Social Distancing in Manufacture

Implementing and maintaining social distancing is a big challenge in manufacturing, where it is almost impossible to keep the 2-metre apart rule at all times. The HSE suggested limiting the number of people on-site to decongest shared spaces such as passenger lifts, dining halls, and corridors. Employers can reduce the number of employees by imposing staggering shifts and creating alternated breaks. Workers can hold discussions away from each other through video conferences, emails, and other remote working tools to decrease physical and social interaction.

Employees can spread out the flow of people by putting up additional entrances and exits on the premises. Open-plan offices, production areas, and communal spaces must be partitioned off into ‘work zones’ to reduce occupancy, segregate employees, and guarantee that everyone maintains social distancing. They can also install barriers, cubicles, dividers, or screens to separate the workers.

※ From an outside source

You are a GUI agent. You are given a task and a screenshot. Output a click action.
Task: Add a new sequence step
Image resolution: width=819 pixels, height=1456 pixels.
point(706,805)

Managers should provide their teams with all the tools and equipment necessary to perform their tasks to prevent them from wandering to other parts of the premises in search of the things they need. Only designated people should be permitted to use their tools as this prevents everyone from touching objects often touched by others which lessens the possibility of spreading the virus.

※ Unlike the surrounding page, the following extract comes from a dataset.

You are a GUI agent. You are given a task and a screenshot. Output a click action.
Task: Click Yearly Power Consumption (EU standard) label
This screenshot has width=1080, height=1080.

Lastly, all employees must be reminded about social distancing as frequently as possible through warning and safety signs. An example is putting adhesive markings on the floor to help workers maintain a substantial distance from each other.

PPE for Manufacture

In work environments where health and safety hazards are high, the wearing of Personal Protective Equipment (PPE) is necessary to minimise exposure to specific risks. Examples of PPE include aprons, gloves, bodysuits, fall protection gear, high-visibility clothing, helmets, harnesses, goggles, and safety footwear. Employers are responsible for providing PPE to their workers and training them to use it properly and responsibly.

It is nearly impossible to wholly eliminate the possibility of spreading coronavirus in manufacturing and production plants. The best way to mitigate the risk of virus transmission is by wearing the appropriate PPE. The HSE recommends wearing facemasks, such as N95 respirators or surgical masks, in workplaces highly exposed to the COVID-19 virus to protect the wearer.

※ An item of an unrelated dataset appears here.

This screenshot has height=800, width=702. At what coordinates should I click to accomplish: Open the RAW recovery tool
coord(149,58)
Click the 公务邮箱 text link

Although cloth face coverings are not suitable substitutes for facemasks, they help control the spread of the virus, especially in places where social distancing is not feasible. It reduces the number of respiratory droplets that people scatter when they talk, sneeze, or cough. The cloth covering protects other employees, not the wearer, as it prevents those who may be asymptomatic from passing the virus to others.

A face covering loses its effectiveness if it becomes soiled, wet, or contaminated during an employee’s shift. Employers must ensure that workers have ready access to clean face coverings or disposable facemasks. Furthermore, face coverings should fit snugly but comfortably and allow the wearer to breathe easily. They should also include multiple layers of fabric and withstand the warmest temperature during laundry.

Compliance Training for Manufacture

Employees returning to work will benefit from returning to manufacture work compliance training, especially that new health and safety regulations are in place. Training will refresh workers’ knowledge and ensure they understand the current legislation, guidelines, and policies relating to their daily work. You can find several training courses online that do not take much time or cost a lot of money.

With the implementation of COVID-19 provisions, employees need recap training on workplace health and safety regulations. It helps secure the physical and mental well-being of everyone in the working environment. There are several health basics that many people overlook. Educating employees about the benefits of following these protocols will help increase their compliance with the rules. A training, for instance, will inform workers to refrain from touching their faces until after they wash their hands or when they remove their PPE.